There is a connection in our brains between our neurons and how we behave. This means it’s possible to rewire your brain to increase compassion and make new pathways in the brain between certain behaviors. It takes work to control the part of you that wants to get defensive, be reactive, say something hurtful, or do something selfish, but it is possible. The first step is being mature and making the effort to have some honest self-realization.
Toxicity is everywhere
Toxicity exists in all relationships: romantic relationships, friendships, family relationships, work relationships, etc. It’s important to note that just because you’re not toxic to your spouse, friends, or family doesn’t necessarily mean you’re not toxic to your co-workers, for instance. A toxic co-worker or manager might gossip, play favorites, or focus on blaming instead of helping. This can cause disengaged employees or an unhappy work life, which is dangerous when employment is so important for a person’s ability to live and provide. Family relationships can also be toxic, which can be hard since family is permanent, and it can be hard to walk away from a toxic family member. This leads many people to feel safe in being toxic to family since they may think they are not in danger of losing them.

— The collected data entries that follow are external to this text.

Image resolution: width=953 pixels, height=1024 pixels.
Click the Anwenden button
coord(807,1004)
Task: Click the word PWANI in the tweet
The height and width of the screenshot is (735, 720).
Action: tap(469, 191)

In reality, toxicity can happen in every type of relationship imaginable. And, just because you’re not toxic to one person, or in one type of relationship, doesn’t mean you can’t be toxic in another. It’s important to be sure you’re being honest about your behavior and toxic tendencies in all of your relationships, and not just your friendships or your romantic relationships.
Change is possible
No one is perfect, and everyone has exhibited some toxic tendencies at some point in their life. Admitting that is a sign of maturity and self-realization, which is so important in changing toxic behavior. What is important to know, once you’ve realized when you’re being toxic, is that change is possible. Stop gossiping, saying hurtful things, being selfish, being prideful, jumping to anger, or judging others. Stop expecting everything and giving nothing.

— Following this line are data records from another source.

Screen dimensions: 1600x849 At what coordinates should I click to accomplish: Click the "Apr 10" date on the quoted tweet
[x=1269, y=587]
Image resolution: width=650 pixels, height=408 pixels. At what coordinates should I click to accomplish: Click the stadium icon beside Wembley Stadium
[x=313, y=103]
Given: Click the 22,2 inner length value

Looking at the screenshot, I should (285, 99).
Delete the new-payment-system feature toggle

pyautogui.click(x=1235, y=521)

While you’re removing your own toxic behaviors, remove your toxic vices as well. Work on self-care, loving yourself, and realizing you don’t have to be negative to demand respect. Work on being mindful, removing the toxic food and drinks from your life, and making healthy choices. There’s a reason why you might subject yourself to toxic and unhealthy foods, and it may be similar to why you subject yourself to toxic or unhealthy behaviors. Behaviors are learned. But that means they can be unlearned as well. Change is possible as long as you do the work.
Admitting the problem is sometimes the hardest step. Realizing you’re a toxic person to others doesn’t mean you’re the only one; oftentimes it can be both people in a relationship. The advice that you always read about “removing the toxic people from you life” is still true. Sometimes, that person is you. It means removing your own toxic behavior in addition to removing the others in your life who are toxic.
It’s also about being better to yourself. How you talk to yourself, what you eat, how healthy your choices are, your mental health, and your own self-worth are all tied into why you’re being toxic in the first place. Admitting when you’re the toxic one is the first step. The next is to make the changes for those around you — and for you as well.